[Dataset excerpts]

----------

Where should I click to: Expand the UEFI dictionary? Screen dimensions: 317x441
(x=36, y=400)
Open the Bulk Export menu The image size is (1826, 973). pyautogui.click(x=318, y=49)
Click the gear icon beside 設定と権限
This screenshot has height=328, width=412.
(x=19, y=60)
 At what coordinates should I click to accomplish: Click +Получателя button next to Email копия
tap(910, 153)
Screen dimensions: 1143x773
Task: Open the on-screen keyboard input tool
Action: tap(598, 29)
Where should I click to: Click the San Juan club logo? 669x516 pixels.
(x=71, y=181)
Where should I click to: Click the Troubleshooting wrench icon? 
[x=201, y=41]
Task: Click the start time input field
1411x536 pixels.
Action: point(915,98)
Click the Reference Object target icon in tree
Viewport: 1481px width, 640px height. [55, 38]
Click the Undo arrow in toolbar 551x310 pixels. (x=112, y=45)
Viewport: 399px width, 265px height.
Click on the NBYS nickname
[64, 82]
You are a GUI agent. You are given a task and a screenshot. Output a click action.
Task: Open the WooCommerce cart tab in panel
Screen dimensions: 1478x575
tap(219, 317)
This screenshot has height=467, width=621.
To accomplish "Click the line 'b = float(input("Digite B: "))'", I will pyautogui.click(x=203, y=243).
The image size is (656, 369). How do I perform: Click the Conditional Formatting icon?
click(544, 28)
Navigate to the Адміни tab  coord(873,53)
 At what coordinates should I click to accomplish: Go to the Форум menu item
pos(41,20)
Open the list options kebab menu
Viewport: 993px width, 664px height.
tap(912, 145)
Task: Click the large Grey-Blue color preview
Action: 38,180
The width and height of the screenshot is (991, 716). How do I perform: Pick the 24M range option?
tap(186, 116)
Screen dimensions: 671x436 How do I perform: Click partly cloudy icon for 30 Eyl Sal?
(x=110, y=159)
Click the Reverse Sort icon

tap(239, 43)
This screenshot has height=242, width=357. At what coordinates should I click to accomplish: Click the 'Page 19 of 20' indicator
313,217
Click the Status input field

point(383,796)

----------

Task requirements >>
An exact copy of every record above is what's needed here.

Final answer >>
Where should I click to: Expand the UEFI dictionary? Screen dimensions: 317x441
(x=36, y=400)
Open the Bulk Export menu The image size is (1826, 973). pyautogui.click(x=318, y=49)
Click the gear icon beside 設定と権限
This screenshot has height=328, width=412.
(x=19, y=60)
 At what coordinates should I click to accomplish: Click +Получателя button next to Email копия
tap(910, 153)
Screen dimensions: 1143x773
Task: Open the on-screen keyboard input tool
Action: tap(598, 29)
Where should I click to: Click the San Juan club logo? 669x516 pixels.
(x=71, y=181)
Where should I click to: Click the Troubleshooting wrench icon? 
[x=201, y=41]
Task: Click the start time input field
1411x536 pixels.
Action: point(915,98)
Click the Reference Object target icon in tree
Viewport: 1481px width, 640px height. [55, 38]
Click the Undo arrow in toolbar 551x310 pixels. (x=112, y=45)
Viewport: 399px width, 265px height.
Click on the NBYS nickname
[64, 82]
You are a GUI agent. You are given a task and a screenshot. Output a click action.
Task: Open the WooCommerce cart tab in panel
Screen dimensions: 1478x575
tap(219, 317)
This screenshot has height=467, width=621.
To accomplish "Click the line 'b = float(input("Digite B: "))'", I will pyautogui.click(x=203, y=243).
The image size is (656, 369). How do I perform: Click the Conditional Formatting icon?
click(544, 28)
Navigate to the Адміни tab  coord(873,53)
 At what coordinates should I click to accomplish: Go to the Форум menu item
pos(41,20)
Open the list options kebab menu
Viewport: 993px width, 664px height.
tap(912, 145)
Task: Click the large Grey-Blue color preview
Action: 38,180
The width and height of the screenshot is (991, 716). How do I perform: Pick the 24M range option?
tap(186, 116)
Screen dimensions: 671x436 How do I perform: Click partly cloudy icon for 30 Eyl Sal?
(x=110, y=159)
Click the Reverse Sort icon

tap(239, 43)
This screenshot has height=242, width=357. At what coordinates should I click to accomplish: Click the 'Page 19 of 20' indicator
313,217
Click the Status input field

point(383,796)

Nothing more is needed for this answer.